Garcia has a nice touch for pithy dialogue (“Is this parking lot passed down in the DNA of skaters, like a geese migratory pattern?” Leigh wonders aloud), and also makes quite nice use of music; her film feels surprisingly well stitched together from a technical standpoint. But the backstories for her characters are threadbare, and so their motivations are often bewildering. Certain scenes just start in strange places (Little Jason randomly enters Leigh’s car in a rainstorm), and a couple of the supporting characters can’t overcome the limitations of the screenplay. (Particularly under-sketched is Mel’s sad-sack husband, played to annoying effect by Joshua Harto: he exists only to play “the rooted adult,” hectoring Mel and generally moralizing.)
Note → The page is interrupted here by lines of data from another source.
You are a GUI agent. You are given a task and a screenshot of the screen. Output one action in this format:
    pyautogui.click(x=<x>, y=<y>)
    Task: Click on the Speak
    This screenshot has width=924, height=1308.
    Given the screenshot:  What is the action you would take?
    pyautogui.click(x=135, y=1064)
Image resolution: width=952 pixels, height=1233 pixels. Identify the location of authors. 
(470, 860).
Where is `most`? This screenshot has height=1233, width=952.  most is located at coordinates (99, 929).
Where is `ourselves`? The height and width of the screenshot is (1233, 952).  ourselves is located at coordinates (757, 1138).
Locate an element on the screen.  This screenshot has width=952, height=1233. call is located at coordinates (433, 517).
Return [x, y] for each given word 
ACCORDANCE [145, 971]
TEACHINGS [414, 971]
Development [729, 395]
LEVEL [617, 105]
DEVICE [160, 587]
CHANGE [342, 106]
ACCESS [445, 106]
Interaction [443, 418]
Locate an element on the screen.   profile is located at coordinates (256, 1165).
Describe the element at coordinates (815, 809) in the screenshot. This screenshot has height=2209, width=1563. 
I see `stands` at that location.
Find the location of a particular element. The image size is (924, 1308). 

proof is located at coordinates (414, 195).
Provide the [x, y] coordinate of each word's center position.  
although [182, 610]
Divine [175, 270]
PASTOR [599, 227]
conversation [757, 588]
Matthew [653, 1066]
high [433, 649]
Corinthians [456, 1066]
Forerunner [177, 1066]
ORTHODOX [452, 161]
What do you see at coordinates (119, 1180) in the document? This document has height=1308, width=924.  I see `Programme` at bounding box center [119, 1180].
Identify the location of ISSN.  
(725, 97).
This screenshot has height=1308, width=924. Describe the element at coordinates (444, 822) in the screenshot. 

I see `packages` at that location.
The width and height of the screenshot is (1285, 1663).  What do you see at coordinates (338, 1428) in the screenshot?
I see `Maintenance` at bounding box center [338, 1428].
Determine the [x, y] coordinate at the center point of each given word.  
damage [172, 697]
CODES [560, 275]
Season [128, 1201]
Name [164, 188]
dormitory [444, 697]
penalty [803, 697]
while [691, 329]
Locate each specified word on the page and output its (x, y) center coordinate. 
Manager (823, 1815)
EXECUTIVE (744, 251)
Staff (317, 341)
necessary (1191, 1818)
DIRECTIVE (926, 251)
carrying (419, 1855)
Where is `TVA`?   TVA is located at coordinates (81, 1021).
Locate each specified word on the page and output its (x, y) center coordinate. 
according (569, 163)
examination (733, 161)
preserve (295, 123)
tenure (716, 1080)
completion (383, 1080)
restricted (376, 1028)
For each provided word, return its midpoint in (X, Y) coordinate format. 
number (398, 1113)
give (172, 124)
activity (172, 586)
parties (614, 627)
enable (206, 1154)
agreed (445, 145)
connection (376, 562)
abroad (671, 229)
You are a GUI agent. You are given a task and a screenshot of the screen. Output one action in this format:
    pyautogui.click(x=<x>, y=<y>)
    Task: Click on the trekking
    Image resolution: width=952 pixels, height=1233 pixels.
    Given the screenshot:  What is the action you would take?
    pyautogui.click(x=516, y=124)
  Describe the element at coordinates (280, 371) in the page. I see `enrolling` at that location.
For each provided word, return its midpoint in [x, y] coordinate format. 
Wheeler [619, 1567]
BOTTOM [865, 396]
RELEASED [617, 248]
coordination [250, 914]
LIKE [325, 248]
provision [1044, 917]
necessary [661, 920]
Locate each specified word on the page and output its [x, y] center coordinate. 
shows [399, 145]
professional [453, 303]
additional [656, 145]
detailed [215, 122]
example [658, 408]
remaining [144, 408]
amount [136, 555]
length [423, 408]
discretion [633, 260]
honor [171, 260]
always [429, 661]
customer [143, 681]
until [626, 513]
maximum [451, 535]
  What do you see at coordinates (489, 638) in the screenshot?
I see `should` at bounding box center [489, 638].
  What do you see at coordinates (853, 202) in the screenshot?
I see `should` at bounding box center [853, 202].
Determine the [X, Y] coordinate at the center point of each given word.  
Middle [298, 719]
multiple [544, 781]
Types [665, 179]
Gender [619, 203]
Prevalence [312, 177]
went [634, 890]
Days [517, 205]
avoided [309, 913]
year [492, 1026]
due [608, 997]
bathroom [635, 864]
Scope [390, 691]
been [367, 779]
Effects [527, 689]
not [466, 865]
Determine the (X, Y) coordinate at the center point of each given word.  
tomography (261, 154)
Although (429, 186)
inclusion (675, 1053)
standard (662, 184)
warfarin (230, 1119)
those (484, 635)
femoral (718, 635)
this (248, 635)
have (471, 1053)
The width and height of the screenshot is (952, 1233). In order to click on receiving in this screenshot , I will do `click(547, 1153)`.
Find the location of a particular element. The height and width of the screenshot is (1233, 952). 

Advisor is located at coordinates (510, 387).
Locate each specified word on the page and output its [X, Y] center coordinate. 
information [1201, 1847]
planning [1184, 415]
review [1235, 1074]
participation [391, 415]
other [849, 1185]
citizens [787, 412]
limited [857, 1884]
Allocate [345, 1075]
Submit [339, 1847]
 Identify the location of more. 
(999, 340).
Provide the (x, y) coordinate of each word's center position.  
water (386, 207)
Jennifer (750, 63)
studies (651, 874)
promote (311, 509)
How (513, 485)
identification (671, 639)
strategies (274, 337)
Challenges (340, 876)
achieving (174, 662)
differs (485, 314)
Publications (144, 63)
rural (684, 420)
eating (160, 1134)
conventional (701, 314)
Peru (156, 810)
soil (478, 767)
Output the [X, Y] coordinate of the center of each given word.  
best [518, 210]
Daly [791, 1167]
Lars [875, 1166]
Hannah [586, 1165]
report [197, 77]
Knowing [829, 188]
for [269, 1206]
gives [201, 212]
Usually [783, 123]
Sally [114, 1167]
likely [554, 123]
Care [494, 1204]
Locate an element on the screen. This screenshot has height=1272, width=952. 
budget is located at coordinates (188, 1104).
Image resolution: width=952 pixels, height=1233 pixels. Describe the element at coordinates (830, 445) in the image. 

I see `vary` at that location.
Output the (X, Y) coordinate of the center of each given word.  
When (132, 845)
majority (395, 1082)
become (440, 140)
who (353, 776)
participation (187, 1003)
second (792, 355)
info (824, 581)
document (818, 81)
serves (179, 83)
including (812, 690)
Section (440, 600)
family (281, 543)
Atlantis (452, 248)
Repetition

Bell, looking beautiful with hardly a trace of make-up, exudes a warm watchability. And she has a fantastic rapport with both Starr and Gummer; their scenes are a treat. The torrid affair between Leigh and Little Jason, though, while evocatively captured, never digs much past the surface of Leigh’s distractible libidinal impulses. What ultimately tips “The Lifeguard” over from marginal recommendation to marginal pan is a cheap plot device at around the 75-minute mark that attempts to suddenly wring high-stakes drama from the narrative, followed by a cloying finale. With apologies to Thomas Wolfe, you can go home again; “The Lifeguard” just proves that sometimes it’s not the best course of action.